Records from a collection of data
----------------
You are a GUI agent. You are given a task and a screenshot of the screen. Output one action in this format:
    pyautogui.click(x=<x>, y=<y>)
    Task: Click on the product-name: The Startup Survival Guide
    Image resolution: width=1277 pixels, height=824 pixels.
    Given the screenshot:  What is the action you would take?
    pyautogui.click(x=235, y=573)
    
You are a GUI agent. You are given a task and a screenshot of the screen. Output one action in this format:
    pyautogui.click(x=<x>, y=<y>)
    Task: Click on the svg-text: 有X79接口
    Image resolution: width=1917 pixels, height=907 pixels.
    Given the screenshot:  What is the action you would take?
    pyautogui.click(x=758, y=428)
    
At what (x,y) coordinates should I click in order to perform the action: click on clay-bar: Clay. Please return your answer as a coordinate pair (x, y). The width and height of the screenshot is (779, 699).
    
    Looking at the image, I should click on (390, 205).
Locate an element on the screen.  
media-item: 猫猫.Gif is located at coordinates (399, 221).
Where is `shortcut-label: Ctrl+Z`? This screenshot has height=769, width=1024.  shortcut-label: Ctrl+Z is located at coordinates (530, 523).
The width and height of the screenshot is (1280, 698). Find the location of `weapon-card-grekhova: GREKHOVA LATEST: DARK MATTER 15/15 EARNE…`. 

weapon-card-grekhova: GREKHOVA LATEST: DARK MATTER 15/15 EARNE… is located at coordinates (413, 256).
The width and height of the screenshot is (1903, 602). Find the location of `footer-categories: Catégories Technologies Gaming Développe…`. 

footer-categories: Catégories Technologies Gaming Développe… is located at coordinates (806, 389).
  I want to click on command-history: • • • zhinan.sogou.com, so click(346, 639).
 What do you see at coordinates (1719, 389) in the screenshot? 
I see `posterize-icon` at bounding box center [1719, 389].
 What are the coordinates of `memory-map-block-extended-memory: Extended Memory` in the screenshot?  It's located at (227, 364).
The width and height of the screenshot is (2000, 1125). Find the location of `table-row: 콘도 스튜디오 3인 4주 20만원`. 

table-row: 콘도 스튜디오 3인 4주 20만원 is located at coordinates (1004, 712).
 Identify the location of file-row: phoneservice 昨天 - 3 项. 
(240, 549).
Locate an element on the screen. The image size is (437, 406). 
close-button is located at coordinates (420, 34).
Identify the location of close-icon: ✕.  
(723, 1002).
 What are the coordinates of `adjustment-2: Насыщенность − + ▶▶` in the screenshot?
----------------
● **What is needed**: Copy all of the lines above, leaving every character unchanged.

● **Output below**:
You are a GUI agent. You are given a task and a screenshot of the screen. Output one action in this format:
    pyautogui.click(x=<x>, y=<y>)
    Task: Click on the product-name: The Startup Survival Guide
    Image resolution: width=1277 pixels, height=824 pixels.
    Given the screenshot:  What is the action you would take?
    pyautogui.click(x=235, y=573)
    
You are a GUI agent. You are given a task and a screenshot of the screen. Output one action in this format:
    pyautogui.click(x=<x>, y=<y>)
    Task: Click on the svg-text: 有X79接口
    Image resolution: width=1917 pixels, height=907 pixels.
    Given the screenshot:  What is the action you would take?
    pyautogui.click(x=758, y=428)
    
At what (x,y) coordinates should I click in order to perform the action: click on clay-bar: Clay. Please return your answer as a coordinate pair (x, y). The width and height of the screenshot is (779, 699).
    
    Looking at the image, I should click on (390, 205).
Locate an element on the screen.  
media-item: 猫猫.Gif is located at coordinates (399, 221).
Where is `shortcut-label: Ctrl+Z`? This screenshot has height=769, width=1024.  shortcut-label: Ctrl+Z is located at coordinates (530, 523).
The width and height of the screenshot is (1280, 698). Find the location of `weapon-card-grekhova: GREKHOVA LATEST: DARK MATTER 15/15 EARNE…`. 

weapon-card-grekhova: GREKHOVA LATEST: DARK MATTER 15/15 EARNE… is located at coordinates (413, 256).
The width and height of the screenshot is (1903, 602). Find the location of `footer-categories: Catégories Technologies Gaming Développe…`. 

footer-categories: Catégories Technologies Gaming Développe… is located at coordinates (806, 389).
  I want to click on command-history: • • • zhinan.sogou.com, so click(346, 639).
 What do you see at coordinates (1719, 389) in the screenshot? 
I see `posterize-icon` at bounding box center [1719, 389].
 What are the coordinates of `memory-map-block-extended-memory: Extended Memory` in the screenshot?  It's located at (227, 364).
The width and height of the screenshot is (2000, 1125). Find the location of `table-row: 콘도 스튜디오 3인 4주 20만원`. 

table-row: 콘도 스튜디오 3인 4주 20만원 is located at coordinates (1004, 712).
 Identify the location of file-row: phoneservice 昨天 - 3 项. 
(240, 549).
Locate an element on the screen. The image size is (437, 406). 
close-button is located at coordinates (420, 34).
Identify the location of close-icon: ✕.  
(723, 1002).
 What are the coordinates of `adjustment-2: Насыщенность − + ▶▶` in the screenshot?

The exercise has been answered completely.